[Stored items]

********

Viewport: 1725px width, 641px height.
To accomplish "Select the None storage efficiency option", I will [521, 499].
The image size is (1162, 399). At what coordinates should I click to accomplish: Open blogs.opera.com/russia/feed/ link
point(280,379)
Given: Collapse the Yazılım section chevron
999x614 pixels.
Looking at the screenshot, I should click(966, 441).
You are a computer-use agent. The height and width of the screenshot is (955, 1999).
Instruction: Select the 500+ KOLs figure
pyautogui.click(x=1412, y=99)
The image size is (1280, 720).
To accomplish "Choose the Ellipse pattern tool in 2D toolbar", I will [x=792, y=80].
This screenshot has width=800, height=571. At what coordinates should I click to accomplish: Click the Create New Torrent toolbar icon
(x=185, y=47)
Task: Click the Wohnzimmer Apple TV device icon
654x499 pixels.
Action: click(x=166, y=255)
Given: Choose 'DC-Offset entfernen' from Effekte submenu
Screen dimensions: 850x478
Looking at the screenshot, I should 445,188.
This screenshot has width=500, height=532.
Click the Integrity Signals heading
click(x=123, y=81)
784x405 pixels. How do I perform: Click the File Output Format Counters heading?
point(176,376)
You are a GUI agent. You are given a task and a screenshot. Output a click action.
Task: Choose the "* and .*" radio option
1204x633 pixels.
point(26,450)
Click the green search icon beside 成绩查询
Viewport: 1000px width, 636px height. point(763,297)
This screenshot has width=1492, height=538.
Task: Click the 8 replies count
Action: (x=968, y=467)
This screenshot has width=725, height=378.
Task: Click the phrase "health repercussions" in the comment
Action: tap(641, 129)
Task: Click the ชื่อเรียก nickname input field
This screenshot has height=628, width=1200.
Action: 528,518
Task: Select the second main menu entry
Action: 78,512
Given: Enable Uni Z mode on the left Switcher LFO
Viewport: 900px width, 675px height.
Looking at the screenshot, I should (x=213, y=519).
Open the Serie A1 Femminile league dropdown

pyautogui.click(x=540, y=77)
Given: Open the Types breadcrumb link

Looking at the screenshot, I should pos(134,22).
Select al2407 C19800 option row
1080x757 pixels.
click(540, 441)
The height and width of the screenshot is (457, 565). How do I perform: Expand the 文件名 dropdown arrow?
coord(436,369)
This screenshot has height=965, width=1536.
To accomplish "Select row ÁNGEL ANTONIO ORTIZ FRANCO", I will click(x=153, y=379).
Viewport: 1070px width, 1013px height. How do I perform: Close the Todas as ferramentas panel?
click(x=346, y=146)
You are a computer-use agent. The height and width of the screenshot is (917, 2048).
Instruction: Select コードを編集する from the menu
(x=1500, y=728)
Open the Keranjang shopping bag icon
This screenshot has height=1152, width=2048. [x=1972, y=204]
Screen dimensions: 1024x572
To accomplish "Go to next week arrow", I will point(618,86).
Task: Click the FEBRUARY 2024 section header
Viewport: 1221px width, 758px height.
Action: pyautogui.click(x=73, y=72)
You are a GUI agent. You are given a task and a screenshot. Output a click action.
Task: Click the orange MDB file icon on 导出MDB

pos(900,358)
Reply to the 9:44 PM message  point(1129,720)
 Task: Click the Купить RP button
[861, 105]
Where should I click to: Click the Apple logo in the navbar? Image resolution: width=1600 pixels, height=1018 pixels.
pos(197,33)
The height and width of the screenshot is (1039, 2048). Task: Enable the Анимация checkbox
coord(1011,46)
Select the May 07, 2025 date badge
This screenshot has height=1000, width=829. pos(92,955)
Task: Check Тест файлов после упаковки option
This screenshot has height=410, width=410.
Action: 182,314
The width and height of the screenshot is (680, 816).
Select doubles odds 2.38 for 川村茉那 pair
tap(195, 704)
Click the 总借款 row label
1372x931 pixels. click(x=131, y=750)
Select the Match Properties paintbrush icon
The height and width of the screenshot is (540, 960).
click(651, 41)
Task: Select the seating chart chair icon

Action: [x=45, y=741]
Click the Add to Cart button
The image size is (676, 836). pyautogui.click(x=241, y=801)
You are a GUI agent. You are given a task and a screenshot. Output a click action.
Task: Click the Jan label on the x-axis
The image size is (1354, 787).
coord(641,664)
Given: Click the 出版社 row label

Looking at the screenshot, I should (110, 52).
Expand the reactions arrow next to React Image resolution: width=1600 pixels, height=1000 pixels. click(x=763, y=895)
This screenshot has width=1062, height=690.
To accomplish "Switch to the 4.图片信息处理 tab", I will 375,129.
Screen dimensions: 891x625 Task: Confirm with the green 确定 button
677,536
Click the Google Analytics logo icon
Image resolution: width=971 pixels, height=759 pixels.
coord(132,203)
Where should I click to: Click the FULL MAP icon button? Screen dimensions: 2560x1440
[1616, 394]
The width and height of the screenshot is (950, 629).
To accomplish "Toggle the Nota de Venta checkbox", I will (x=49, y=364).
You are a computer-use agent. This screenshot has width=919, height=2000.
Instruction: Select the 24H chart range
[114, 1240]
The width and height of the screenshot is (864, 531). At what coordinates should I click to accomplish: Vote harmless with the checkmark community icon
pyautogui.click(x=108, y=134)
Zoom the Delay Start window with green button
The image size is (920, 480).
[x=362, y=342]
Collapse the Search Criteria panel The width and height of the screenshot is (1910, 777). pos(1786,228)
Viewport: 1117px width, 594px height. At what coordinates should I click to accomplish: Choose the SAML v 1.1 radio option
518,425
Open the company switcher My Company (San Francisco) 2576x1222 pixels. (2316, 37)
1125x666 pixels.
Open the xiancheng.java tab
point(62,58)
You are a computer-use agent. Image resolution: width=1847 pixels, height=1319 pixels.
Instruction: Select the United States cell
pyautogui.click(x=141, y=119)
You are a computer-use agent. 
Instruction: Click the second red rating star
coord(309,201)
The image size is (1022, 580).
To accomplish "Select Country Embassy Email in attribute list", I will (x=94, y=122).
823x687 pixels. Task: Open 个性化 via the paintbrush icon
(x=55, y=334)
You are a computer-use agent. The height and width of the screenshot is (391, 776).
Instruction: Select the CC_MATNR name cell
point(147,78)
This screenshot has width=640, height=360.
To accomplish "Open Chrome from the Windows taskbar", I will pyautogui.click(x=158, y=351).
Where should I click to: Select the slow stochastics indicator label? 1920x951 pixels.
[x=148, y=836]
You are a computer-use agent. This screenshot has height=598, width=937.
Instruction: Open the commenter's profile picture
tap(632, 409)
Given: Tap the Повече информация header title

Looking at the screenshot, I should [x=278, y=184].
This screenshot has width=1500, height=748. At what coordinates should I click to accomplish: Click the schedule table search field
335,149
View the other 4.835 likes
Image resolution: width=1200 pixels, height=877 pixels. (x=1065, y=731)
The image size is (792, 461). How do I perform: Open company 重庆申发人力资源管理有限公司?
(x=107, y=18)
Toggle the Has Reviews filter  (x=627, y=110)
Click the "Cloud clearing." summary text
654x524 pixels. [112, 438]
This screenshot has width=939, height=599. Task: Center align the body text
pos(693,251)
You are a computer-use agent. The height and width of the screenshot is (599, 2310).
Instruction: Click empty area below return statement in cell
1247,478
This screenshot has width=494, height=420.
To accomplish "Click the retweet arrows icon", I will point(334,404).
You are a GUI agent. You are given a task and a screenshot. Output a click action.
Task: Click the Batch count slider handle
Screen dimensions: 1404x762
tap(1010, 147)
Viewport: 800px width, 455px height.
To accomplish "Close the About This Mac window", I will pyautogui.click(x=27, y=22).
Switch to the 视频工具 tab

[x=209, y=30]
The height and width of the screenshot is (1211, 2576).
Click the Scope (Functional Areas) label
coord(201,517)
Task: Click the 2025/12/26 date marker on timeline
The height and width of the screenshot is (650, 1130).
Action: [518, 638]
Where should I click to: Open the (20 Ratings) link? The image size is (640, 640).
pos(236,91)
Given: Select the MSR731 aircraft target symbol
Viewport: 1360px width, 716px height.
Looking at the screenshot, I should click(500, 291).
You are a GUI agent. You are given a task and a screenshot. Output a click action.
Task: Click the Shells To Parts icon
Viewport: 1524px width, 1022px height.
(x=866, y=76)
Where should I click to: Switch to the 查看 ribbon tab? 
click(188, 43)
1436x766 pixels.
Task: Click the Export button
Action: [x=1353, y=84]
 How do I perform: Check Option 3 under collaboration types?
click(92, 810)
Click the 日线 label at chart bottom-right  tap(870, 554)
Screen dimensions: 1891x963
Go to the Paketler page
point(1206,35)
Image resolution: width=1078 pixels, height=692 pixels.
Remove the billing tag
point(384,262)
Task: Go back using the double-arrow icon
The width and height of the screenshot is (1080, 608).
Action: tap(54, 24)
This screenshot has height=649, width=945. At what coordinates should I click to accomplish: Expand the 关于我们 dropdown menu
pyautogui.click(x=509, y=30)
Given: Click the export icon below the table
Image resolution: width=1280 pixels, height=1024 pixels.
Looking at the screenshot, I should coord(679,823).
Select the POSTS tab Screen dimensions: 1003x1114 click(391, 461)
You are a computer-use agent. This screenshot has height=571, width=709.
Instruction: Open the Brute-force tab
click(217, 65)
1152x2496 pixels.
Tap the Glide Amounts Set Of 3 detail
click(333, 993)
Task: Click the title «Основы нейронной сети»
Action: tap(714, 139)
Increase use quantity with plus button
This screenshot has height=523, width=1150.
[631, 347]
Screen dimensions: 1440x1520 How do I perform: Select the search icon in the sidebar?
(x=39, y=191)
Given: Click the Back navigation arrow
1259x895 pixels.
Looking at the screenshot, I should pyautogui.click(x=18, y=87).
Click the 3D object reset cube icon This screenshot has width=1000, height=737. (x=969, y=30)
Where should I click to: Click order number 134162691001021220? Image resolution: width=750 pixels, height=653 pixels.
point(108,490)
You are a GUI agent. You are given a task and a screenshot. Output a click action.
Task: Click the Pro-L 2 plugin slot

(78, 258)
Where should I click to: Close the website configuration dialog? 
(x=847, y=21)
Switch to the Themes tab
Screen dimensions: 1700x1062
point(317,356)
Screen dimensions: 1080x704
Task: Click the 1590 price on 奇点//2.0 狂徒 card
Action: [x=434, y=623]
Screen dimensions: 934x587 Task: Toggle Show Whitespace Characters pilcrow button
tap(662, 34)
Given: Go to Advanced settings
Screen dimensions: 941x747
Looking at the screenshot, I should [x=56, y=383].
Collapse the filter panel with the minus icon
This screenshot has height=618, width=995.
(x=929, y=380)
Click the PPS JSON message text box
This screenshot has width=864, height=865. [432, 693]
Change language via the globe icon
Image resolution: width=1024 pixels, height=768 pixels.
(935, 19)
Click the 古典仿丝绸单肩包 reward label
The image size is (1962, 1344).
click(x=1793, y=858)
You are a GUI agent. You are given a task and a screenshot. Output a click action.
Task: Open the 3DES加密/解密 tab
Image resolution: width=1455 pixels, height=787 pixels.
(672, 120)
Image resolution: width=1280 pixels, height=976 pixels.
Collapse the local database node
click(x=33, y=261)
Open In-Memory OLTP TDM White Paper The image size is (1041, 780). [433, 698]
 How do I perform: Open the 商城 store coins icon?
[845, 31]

********

→ **PROBLEM STATEMENT**:
Copy every line from the entries that contains the word "section".

→ **ANSWER FOR THE TASK**:
Given: Collapse the Yazılım section chevron
Task: Click the FEBRUARY 2024 section header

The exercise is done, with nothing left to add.